Fix wrong/invalid leader after rollout/update
In certain situations it might happen, that the sentinels have the master set to an ip address that doesn’t exist anymore (if all pods have been restarted and the IPs changed). The most common thing that happens in this scenario is, that two of the pods are crash looping and one pod is running as a slave
and has the master set to an IP address that doesn’t exist anymore.

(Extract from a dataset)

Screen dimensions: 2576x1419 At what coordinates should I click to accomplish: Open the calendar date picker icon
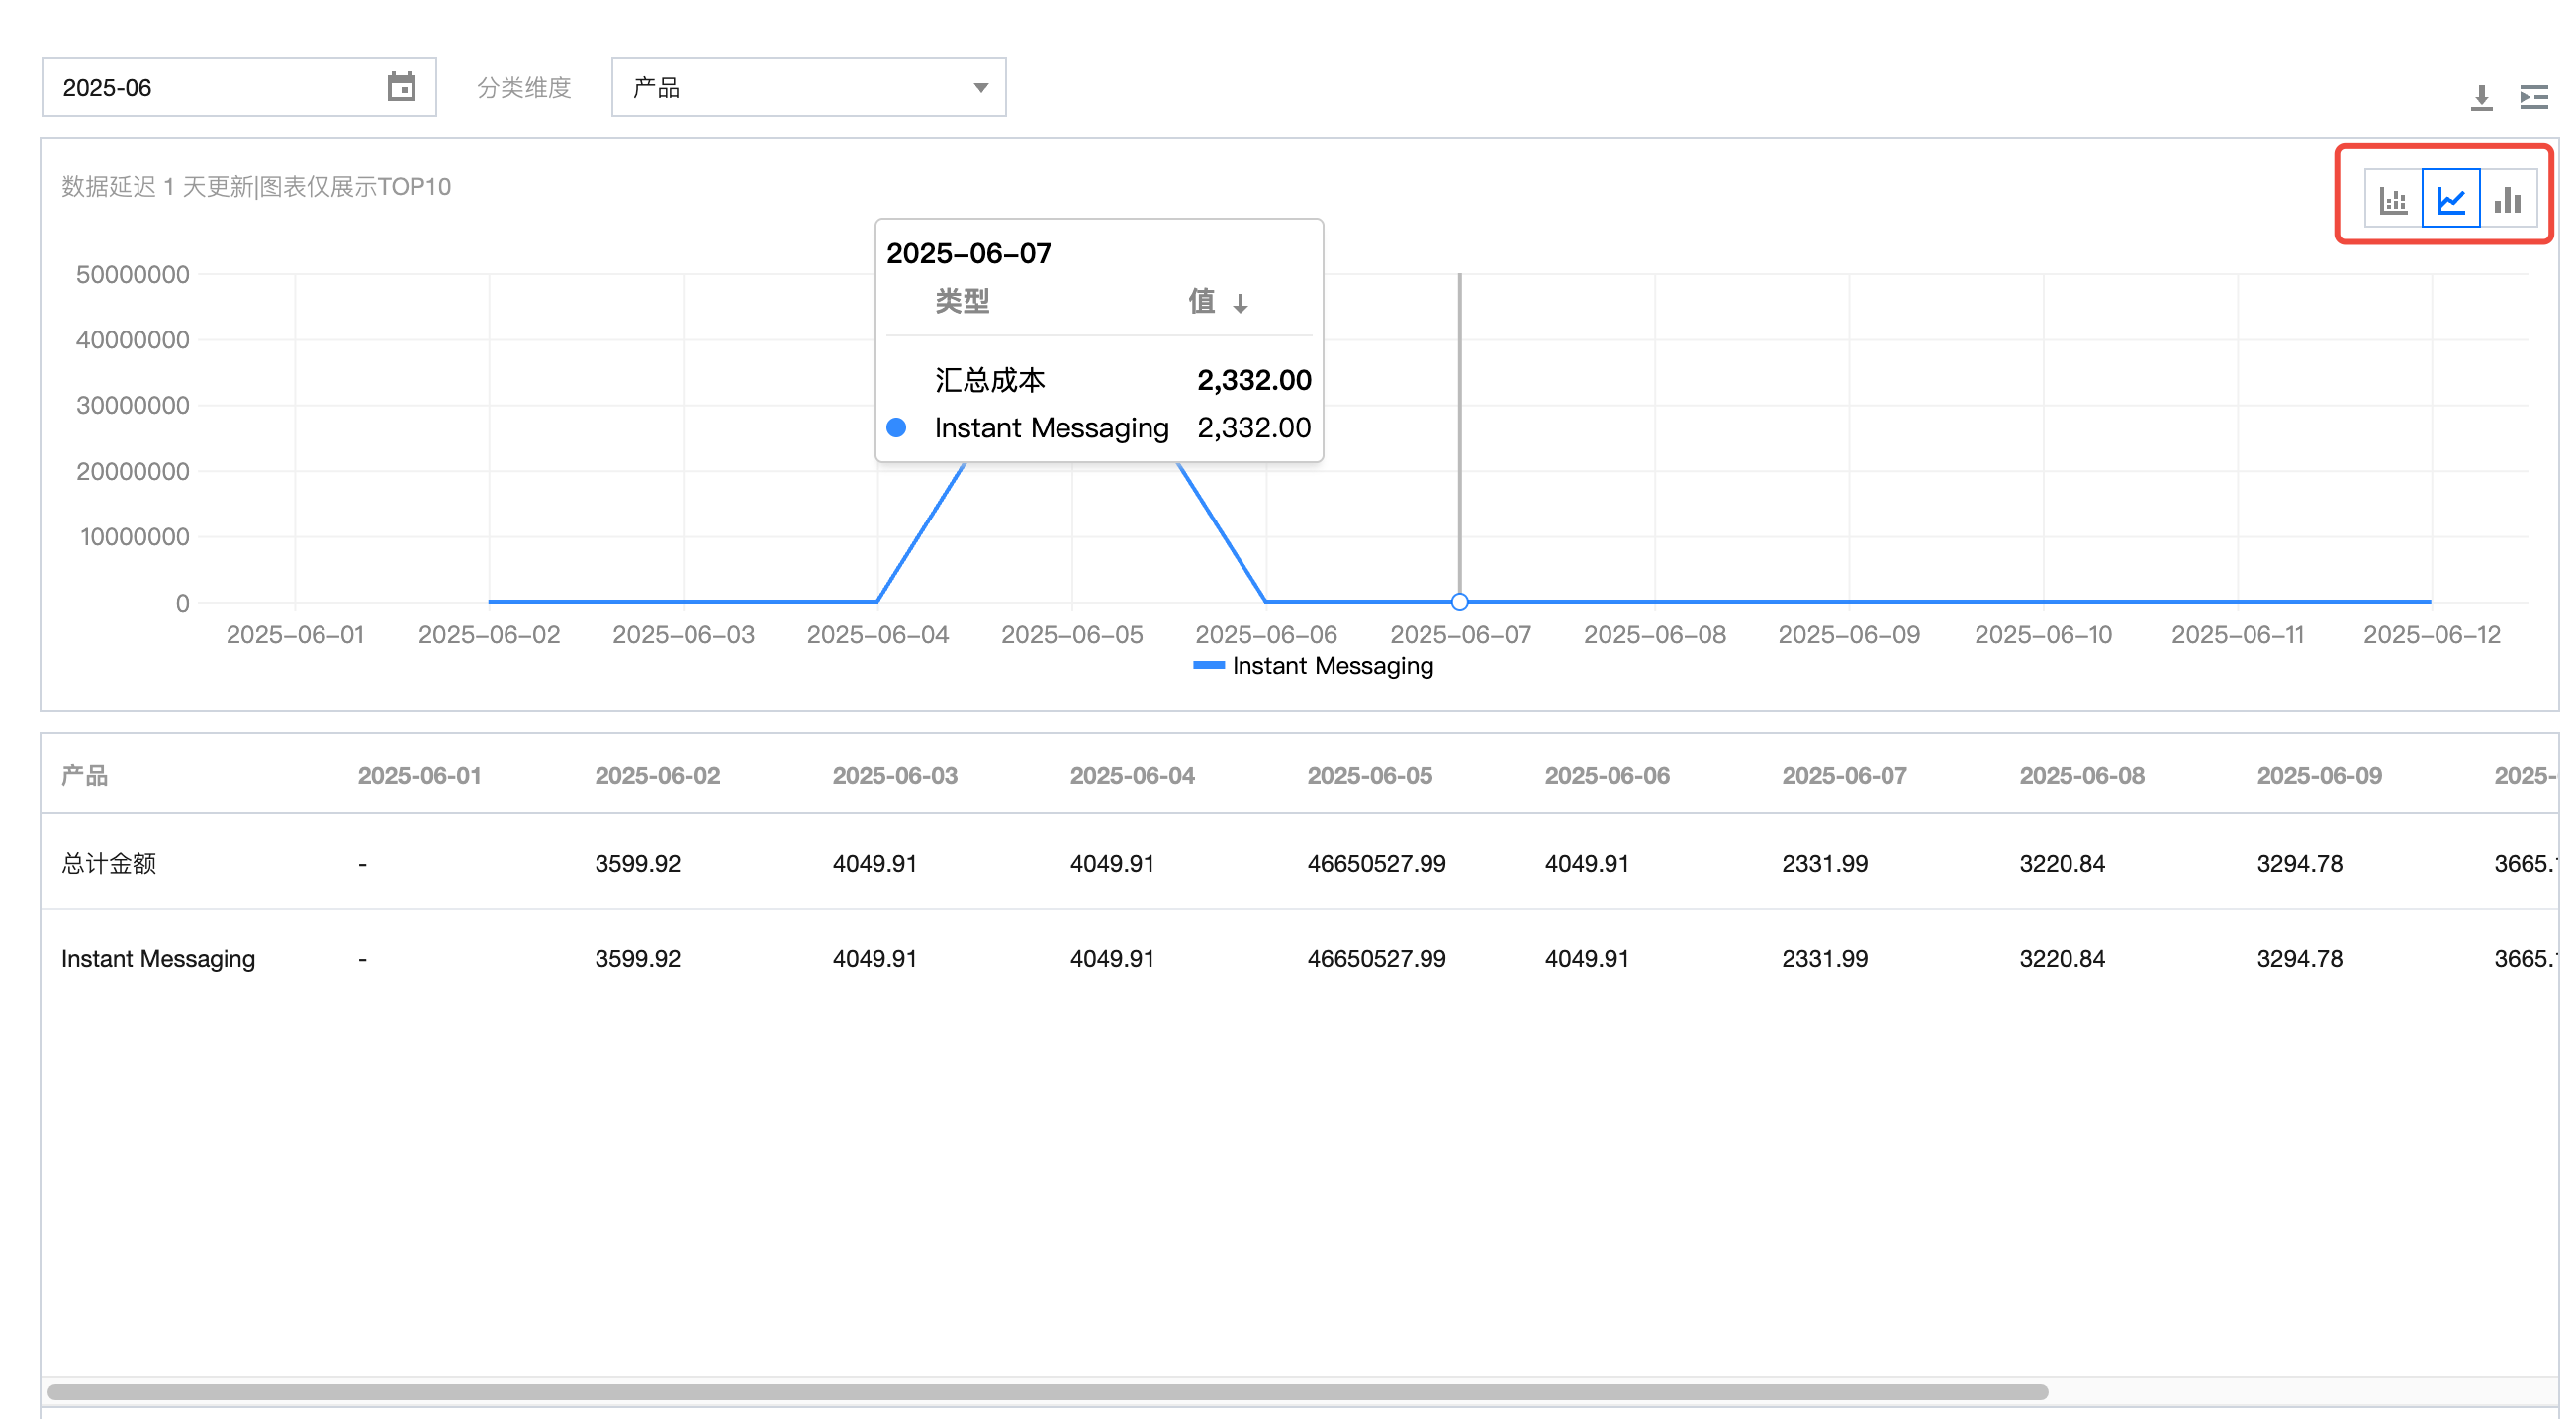click(x=401, y=87)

In the logs it might look like this:
sentinel Could not connect to Redis at 10.0.0.20:26379: Connection refused # where 10.0.0.20 isn't assigned to any of the redis pods
To resolve this situation, you need to get the IP address of the remaining running Redis Pod, start a redis-cli
command and promote this pod to master.
kubectl get pod -o wide # copy IP address of fully running pod for the step below <NEW_IP_ADDRESS>
kubectl exec redis-node-0 -c sentinel -it -- bash
redis-cli -a $(< $REDIS_PASSWORD_FILE) -p 6379
REPLICAOF NO ONE
exit
redis-cli -a $(< $REDIS_PASSWORD_FILE) -p 26379
SENTINEL REMOVE mymaster
SENTINEL MONITOR mymaster <NEW_IP_ADDRESS> 6379 1